I was born in an entrepreneur family. From the outside, one could believe it was obvious for me to create my business. On the contrary, I always promised to myself that I would never have my business, this was not for me: never!

During my childhood and teenage years I saw my father workaholic: days and night, insomniac called in at work during the night. 

When he had dinner with us, he was physically there but his mind was at work. 

He canceled his holidays, went to work on week ends and came back home with dark circles and tons of troubles. 

Of course this was an era without mobile phones and laptops. Worktime was not as flexible as it is today. 

I have definitely analyzed this with the prism I had of the reality. 

That was how I perceived it and my feelings have gotten worse when I grew up. 

Nevertheless I constructed myself with the idea that entrepreneurship ment to be tied up with troubles and suffer those situations. In a way, I thought it was an obstacle to liberty and to my desire to move, travel and discover. 

I wanted to be present for my couple and my family and it seemed to me totally impossible to have my business at the same time. 

Therefore, I always rejected the idea of creating my business. 

I preferred to it the traditional pathway of working in a global company and its benefits: the monthly guaranteed salary, 8 weeks of holidays per year, annual salary increase, regular promotions… I really enjoyed the group-wide emulation, the deep friendship bonds I have weaved, the variety of projects I have worked on, the diversity of profiles I have met, the intercultural work, enriching business trips, and the list is still very long…

And then… wham… a buried desire came back to the surface.

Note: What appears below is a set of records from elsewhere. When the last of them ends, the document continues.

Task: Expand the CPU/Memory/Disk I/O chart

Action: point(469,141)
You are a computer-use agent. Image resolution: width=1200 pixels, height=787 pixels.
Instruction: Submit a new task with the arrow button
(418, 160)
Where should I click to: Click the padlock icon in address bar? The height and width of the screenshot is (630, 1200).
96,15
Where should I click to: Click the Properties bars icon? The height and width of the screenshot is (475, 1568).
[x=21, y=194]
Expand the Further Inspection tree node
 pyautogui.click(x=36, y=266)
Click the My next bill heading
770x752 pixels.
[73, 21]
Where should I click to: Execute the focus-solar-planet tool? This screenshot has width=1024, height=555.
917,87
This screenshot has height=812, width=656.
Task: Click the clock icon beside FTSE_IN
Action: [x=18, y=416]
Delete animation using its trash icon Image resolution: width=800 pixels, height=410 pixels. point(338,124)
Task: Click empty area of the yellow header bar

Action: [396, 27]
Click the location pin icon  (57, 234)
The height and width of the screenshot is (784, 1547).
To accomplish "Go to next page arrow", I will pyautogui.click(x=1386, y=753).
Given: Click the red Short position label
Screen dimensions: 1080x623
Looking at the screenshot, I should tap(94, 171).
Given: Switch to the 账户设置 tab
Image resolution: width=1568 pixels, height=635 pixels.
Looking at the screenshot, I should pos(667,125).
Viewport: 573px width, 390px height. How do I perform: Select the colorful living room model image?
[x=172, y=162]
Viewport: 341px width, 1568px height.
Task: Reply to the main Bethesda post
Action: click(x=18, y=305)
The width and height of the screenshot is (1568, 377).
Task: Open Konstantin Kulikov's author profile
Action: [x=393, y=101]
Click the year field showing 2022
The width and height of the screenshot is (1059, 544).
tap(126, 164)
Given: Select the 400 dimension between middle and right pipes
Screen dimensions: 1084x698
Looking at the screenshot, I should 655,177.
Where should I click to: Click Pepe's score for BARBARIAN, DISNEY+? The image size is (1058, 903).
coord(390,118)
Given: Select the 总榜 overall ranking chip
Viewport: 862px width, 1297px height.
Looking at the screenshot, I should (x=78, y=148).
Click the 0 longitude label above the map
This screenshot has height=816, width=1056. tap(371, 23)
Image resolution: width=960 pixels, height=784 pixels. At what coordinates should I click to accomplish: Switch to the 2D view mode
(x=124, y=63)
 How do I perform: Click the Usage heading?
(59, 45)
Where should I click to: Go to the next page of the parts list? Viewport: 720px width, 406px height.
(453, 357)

My mental tried several times to send it back deep down, and finally let it live. 

I am a coach, and love so much my job than my beliefs, reluctances, fears and anxieties towards entrepreneurship faded away. 

This desire is so powerful than it outshines everything. 

I am not going to lie to myself, fears doubts and questioning are still part of the game. 

But they clearly have a different flavor now: softer and more exiting. Those flavors will probably evolve and I love this idea!

I must admit I have chosen to start my business within an entrepreneur cooperative, to be pampered a little bit more. Therefore, I am able to delegate the technical aspects and keep the focus on what I am keen on. 

The old saying « Never say never » comes fully to its true meaning here for me.